Ask yourself, “What does this mean to Them?”

Millions of adult Americans have different values today than they did ten or fifteen years ago. They have a new set of priorities for their life, both personal and professional. Their new way of thinking is not by accident. It is a product of the times.

Consider the case of Darren Glover. He’s a forty something father of two, a college graduate and a district sales manager for a retail chain in North Carolina. Fifteen years ago when he shopped at the grocery store, he read product labels for health information. Today, he reads them, as well as researches them on the net – for their social responsibility. He went from worrying about his health to the health of the workers who were part of the product’s production cycle. Ten years ago, he scrutinized employment opportunities for salary and benefits. Today, he first screens a company for sustainability, social outreach and how the employees are treated. Seven years ago, he instructed his financial advisor to invest his money to make a minimum annual financial return. Today, he’s investing in companies the same way he’s buying products or considering career opportunities – with the world in mind. The vast majority of his investment portfolio is weighted in socially responsible investment funds. Over and over again, he’s started to look less at himself in a vacuum and more at the plight of people living in distant lands, “them” – in an increasingly interconnected world.
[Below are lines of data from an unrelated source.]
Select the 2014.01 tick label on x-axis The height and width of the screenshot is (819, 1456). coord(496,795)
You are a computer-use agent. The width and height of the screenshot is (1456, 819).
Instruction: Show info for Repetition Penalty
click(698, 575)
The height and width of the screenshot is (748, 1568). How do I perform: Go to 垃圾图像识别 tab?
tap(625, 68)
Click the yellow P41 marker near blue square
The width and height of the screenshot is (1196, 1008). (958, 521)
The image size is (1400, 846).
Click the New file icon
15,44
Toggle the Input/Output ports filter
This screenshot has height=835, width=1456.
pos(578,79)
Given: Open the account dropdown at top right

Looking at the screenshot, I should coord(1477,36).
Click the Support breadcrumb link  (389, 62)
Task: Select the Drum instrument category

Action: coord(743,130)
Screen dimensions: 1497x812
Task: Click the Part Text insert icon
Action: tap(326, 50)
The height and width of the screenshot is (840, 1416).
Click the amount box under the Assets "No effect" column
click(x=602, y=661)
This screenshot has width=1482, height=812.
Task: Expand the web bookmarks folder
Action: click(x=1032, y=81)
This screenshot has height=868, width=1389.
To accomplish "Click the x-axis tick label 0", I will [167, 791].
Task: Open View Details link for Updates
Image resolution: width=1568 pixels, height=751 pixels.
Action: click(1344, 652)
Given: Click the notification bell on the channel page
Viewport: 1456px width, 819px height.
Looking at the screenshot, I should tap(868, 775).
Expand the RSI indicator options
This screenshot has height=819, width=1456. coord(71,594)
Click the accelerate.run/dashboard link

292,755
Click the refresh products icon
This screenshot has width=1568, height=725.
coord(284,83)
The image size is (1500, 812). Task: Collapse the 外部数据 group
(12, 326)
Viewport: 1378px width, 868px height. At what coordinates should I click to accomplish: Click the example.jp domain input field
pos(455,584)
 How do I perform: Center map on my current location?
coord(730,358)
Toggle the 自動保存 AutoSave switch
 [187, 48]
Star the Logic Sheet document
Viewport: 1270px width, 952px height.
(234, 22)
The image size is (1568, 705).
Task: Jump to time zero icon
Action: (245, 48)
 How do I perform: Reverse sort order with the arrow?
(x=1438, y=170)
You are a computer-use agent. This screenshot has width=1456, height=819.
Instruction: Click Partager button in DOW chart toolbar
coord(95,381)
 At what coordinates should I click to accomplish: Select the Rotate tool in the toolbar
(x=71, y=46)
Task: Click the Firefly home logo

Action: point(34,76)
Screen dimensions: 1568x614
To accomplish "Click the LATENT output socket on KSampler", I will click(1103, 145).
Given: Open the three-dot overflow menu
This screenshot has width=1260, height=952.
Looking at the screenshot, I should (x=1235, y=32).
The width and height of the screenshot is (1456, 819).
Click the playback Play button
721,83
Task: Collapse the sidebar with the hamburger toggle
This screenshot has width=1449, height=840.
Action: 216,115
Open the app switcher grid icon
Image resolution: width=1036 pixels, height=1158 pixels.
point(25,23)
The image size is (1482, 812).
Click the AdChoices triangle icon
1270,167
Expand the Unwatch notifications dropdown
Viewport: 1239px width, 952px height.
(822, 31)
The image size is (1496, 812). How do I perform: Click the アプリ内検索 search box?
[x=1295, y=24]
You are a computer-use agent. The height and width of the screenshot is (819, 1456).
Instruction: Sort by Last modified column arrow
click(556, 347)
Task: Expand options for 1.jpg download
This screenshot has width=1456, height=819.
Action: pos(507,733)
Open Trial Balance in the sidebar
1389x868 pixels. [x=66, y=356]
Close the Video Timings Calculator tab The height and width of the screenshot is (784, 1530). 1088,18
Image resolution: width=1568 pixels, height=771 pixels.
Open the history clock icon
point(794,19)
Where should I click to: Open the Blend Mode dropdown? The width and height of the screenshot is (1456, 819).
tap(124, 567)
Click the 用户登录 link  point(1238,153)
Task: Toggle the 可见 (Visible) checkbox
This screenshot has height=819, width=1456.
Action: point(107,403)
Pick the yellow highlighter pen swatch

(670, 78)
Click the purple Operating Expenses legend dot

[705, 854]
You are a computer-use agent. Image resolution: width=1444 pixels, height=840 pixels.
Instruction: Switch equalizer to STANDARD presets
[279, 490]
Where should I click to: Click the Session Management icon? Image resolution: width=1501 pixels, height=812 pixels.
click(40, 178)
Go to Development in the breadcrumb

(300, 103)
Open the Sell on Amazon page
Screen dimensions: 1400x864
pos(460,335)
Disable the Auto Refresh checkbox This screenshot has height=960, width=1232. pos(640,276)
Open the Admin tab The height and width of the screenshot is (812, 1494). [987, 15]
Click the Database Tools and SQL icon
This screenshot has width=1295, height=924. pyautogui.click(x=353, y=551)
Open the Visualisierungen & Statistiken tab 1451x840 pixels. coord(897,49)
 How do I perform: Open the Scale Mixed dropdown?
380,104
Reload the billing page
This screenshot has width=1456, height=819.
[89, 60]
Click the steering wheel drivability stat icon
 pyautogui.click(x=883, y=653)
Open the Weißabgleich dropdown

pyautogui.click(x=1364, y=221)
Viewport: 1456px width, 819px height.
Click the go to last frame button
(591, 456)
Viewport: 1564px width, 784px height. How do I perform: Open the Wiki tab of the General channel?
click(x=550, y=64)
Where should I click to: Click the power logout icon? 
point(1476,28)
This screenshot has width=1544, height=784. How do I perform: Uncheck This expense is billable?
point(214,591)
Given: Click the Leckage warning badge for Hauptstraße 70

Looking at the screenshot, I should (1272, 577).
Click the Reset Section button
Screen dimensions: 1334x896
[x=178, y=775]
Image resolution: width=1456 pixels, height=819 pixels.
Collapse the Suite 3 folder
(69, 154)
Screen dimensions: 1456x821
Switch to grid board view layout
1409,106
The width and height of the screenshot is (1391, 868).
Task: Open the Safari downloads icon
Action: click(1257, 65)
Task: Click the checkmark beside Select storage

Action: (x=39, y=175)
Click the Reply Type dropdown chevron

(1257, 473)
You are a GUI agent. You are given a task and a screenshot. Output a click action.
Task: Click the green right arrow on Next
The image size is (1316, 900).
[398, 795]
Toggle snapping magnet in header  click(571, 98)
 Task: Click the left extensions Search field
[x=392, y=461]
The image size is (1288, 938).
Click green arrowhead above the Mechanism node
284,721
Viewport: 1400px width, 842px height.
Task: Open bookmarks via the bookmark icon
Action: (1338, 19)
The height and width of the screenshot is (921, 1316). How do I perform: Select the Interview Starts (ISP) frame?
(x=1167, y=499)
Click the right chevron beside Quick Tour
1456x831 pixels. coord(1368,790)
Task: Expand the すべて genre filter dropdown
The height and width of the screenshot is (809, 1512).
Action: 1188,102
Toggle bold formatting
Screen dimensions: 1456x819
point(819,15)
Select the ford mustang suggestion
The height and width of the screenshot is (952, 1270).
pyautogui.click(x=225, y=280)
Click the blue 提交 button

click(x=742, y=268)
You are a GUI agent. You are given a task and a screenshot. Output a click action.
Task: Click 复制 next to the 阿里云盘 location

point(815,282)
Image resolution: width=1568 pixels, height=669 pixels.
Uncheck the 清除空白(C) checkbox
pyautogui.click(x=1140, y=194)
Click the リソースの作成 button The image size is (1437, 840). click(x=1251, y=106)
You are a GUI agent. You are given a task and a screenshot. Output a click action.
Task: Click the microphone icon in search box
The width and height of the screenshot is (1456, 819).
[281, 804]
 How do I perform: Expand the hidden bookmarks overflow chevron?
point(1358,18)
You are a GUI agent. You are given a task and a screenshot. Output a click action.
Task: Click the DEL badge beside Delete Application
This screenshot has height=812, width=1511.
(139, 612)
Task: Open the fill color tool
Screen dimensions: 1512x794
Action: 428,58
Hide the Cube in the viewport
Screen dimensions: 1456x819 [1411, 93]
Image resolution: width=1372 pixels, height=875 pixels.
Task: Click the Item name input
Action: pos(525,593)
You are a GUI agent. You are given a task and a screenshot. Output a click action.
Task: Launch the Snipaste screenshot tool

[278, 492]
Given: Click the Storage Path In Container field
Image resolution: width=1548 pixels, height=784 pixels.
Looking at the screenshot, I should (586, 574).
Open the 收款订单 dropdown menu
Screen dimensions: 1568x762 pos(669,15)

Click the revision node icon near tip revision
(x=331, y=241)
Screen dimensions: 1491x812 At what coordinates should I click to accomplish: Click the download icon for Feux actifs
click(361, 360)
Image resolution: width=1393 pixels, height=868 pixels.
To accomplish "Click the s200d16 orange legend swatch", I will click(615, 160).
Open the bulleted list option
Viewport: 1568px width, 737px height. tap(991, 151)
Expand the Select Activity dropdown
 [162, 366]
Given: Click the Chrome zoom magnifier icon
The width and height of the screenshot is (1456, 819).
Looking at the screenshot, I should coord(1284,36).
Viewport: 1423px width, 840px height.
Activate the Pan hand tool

He’s an elder member of a new generation – Them Generation.
This generation isn’t confined to a demographic, it is a way of seeing the world through interdependent eyes.

Suggested activity: Scrutinize one business issue this week (new product, old process, etc.) and ask yourself what it means to someone outside the value chain (company, shareholder, Customer). Look five years into the future and identify all the humans that will be impacted by the business issue. Find the “Them” out there that have no voice, but will feel the impact of your business. When you start to think this way, you are aligning yourself with the fastest growing segment of the population: the socially responsible.

Read: Blessed Unrest by Paul Hawken
His point? There’s a revolution coming, driven by NGOs and people just like yourself. This revolution is driven by an unrest around environmental, ethical and ethnocentric issues.